Pourquoi docteurs ? - PACA : la pénurie d’antivenins de vipère recommence

il y a 3 mois, par Info santé sécu social

Avec l’été qui arrive, la région Provence-Alpes-Côte d’Azur (PACA) va devoir affronter une situation délicate. Elle risque en effet de faire face à une pénurie d’antivenins contre les morsures de vipère. « Il n’y a plus beaucoup d’antivenin, les lots qui restent risquent de ne pas suffire pour tout Paca. Il va falloir gérer des retards de traitement des personnes mordues », a déploré le Dr Audrey Boulamery, du centre antipoison de Marseille, dans une déclaration faite à l’AFP.

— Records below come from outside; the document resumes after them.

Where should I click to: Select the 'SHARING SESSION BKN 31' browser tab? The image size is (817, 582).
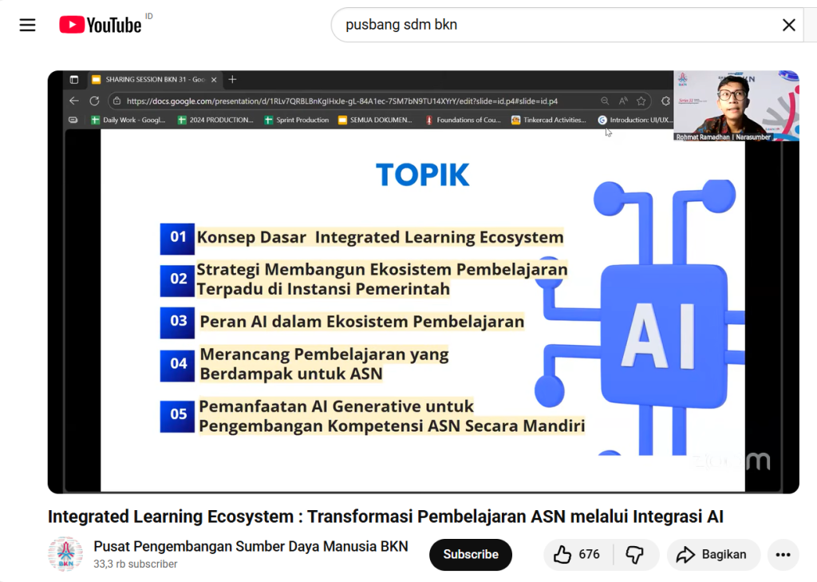click(x=152, y=80)
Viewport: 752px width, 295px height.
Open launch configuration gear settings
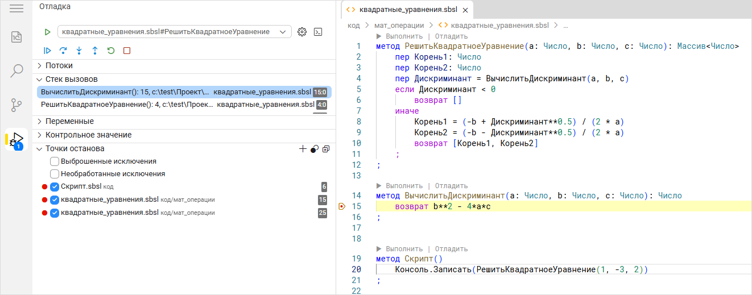pyautogui.click(x=302, y=32)
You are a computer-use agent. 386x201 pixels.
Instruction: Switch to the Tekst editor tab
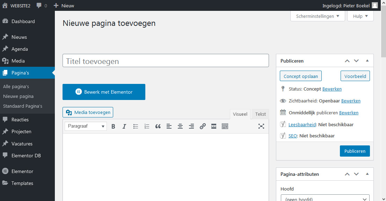(x=260, y=114)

Selon le Dr Boulamery, cette pénurie serait due à l’interruption de la production de Viperfav, unique sérum antivenin produit en France, par son fabriquant Sanofi. Le laboratoire pharmaceutique a en effet changé son procédé de fabrication et la nouvelle version du sérum ne sera pas disponible avant 2019. Sanofi a indiqué sur son site web que la date de péremption des unités disponibles a été prolongé en septembre. L’Agence nationale de sécurité du médicament (ANSM), elle, annonce une rupture de stock depuis le 19 mai. La région PACA espère pouvoir compter sur la solidarité des autres régions pour les fournir en antivenin.

Un scénario similaire à celui de 2016

Ce scénario n’est cependant pas inédit puisque l’année dernière à la même période, des pénuries d’antivenin de vipères avaient déjà signalées.

En 2016, un rapport de l’Anses a relayé des tensions dans les stocks de l’antidote Viperfav, signalées par l’ANSM. Ces pénuries ont été provoquées par une recrudescence des morsures de vipères dans plusieurs parties de la France. Les régions les plus touchées étaient, dans l’ordre, le Centre Val-de-Loire, l’Aquitaine Limousin Poitou-Charentes et le Languedoc-Roussillon Midi-Pyrénées.

Durant l’alerte de l’été 2016, Sanofi a demandé de limiter la distribution du stock de Viperfay aux dépannages d’urgence, notamment aux dépannages inter-centres hospitaliers.

Environ 1 morsure sur 2 est venimeuse

En France métropolitaine, la vipère demeure le seul reptile venimeux en liberté. Ses morsures sont cependant loin d’être rares puisqu’elles concerneraient environ un millier de personnes chaque année, selon la revue Maxi Sciences.

Les morsures de vipères ne se révèlent venimeuses qu’une fois sur deux, et son taux de gravité varie en fonction de la quantité de venin injectée dans l’organisme. Dans tous les cas, il est préférable d’allonger la victime, d’éviter tout utilisation de dispositif type aspivenin et d’appeler les secours sans tarder.